Les Femen visitent le
Salon Musulman de Pontoise.
« Personne ne me
soumet ! Personne ne me possède ! Je suis mon propre
prophète ! » Samedi dernier, deux membres des Femen se sont invitées au
Salon Musulman organisé à Pontoise (Val d’Oise) et consacré au thème de
« la femme musulmane ». Le cri de guerre des deux militantes
féministes a des airs de credo post-houellebecq, auteur qui imaginait,
rappelons-le, dans son dernier roman Soumission,
une France dirigée par le Parti de la Fraternité Musulmane, renvoyant les
femmes au foyer et au voile avec l’assentiment intéressé des élites
intellectuelles et politiques. Il n’est pas sûr que les choses se passeraient
aussi facilement que l’imagine Houellebecq dans son ouvrage, avaient souligné
quelques critiques à sa sortie, tout simplement parce que les femmes ne
l’entendraient certainement pas de cette oreille. Militantes féministes
largement décriées en raison de leurs coups d’éclats provocateurs et très
médiatisés, dont les actes de vandalisme à Notre-Dame, les Femen ont tenu
visiblement à démontrer à l’occasion du Salon Musulman de Pontoise (12-13
septembre 2015) que cela ne se passerait pas comme ça en effet.
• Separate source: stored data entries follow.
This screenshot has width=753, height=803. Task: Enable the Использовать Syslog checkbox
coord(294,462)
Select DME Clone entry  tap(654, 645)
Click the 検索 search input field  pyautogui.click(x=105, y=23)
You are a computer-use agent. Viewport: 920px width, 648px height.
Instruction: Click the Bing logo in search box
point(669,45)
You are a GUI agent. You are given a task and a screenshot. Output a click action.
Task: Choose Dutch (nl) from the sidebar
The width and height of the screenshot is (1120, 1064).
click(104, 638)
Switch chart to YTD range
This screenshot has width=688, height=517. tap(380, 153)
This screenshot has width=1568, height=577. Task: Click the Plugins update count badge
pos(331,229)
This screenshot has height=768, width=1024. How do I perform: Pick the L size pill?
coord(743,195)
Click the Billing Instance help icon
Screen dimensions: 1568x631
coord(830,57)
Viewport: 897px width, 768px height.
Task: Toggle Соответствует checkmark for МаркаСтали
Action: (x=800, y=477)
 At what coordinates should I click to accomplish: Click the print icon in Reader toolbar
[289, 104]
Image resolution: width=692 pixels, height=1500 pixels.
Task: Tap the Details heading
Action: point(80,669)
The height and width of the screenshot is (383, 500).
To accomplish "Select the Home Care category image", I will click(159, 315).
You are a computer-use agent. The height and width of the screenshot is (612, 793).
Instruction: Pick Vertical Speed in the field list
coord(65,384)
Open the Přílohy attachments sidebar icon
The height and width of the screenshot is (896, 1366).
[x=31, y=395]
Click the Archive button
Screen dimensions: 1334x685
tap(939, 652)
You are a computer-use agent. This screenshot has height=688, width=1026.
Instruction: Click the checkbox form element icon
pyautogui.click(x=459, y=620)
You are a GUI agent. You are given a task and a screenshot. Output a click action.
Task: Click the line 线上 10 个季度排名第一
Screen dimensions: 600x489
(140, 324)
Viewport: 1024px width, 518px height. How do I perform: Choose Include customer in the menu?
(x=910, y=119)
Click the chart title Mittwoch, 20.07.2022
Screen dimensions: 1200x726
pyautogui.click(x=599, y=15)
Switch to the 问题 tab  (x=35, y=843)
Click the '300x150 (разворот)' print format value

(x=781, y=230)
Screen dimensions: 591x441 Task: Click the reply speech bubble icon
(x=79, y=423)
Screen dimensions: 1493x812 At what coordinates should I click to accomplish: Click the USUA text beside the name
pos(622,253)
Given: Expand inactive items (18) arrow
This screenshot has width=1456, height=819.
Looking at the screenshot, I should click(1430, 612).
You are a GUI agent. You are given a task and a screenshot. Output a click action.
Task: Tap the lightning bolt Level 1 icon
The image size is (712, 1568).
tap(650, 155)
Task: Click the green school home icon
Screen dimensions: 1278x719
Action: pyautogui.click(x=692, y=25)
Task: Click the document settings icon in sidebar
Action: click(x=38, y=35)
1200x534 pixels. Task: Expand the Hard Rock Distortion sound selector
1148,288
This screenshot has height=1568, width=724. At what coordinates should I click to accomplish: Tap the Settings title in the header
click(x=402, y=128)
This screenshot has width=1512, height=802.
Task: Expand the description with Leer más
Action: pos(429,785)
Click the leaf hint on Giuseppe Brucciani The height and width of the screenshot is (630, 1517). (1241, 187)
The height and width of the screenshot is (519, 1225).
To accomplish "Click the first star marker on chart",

Quoiqu’on puisse penser des Femen,
reconnaissons qu’elles ont un certain génie pour mettre de manière
spectaculaire les pieds dans le plat avec des actions très calibrées et
extrêmement ciblées. Et à l’heure où les
gardiens de la laïcité larmoient et ânonnent dans le vide des discours aussi creux
qu’hypocrites, l'irruption des Femen, aussi grotesque et vulgaire soit-elle,
frappe ici par sa vigueur et sa pugnacité. L’organisation du Salon Musulman de
Pontoise avait déjà soulevé de larges critiques de la part des associations de
défense de la laïcité, d’associations féministes qui avaient déposé une
pétition sur le site Change.org et de Karim Ouchikh, élu à Gonesse sous la bannière du Rassemblement Bleu Marine
(RBM) qui avait demandé l’interdiction de la tenue du salon, en raison de la
présence d’un espace dédié aux femmes et surtout entièrement interdit aux
hommes. L’affaire du Salon Musulman ne date en effet pas d’hier : le «
premier salon dédié à la femme musulmane » devait initialement se tenir les 21
et 22 mars 2015 et avaient déjà été reporté aux 12 et 13 septembre. La société
organisatrice de l’événement, Isla Events, créée en 2012 et basée à Osny (95),
avait déjà annoncé la tenue d’un salon musulman sur la petite enfance en mars
2013, et un second sur la femme musulmane à l’hiver 2013, tous deux reportés ensuite
à une date indéterminée. Le blog Al-Kanz,
spécialisé dans l’information dédiée aux consommateurs musulmans, présentait en
2013 Isla Events, société dirigée par Farouk Benzerroug, de la manière
suivante : « Première société à se positionner en tant que telle, la
société Isla Events investit un terrain vierge et particulièrement porteur. Le
marché des consommateurs musulmans devrait exploser dans les années à venir. On
imagine bien d’autres salons sur des thématiques très ciblées. »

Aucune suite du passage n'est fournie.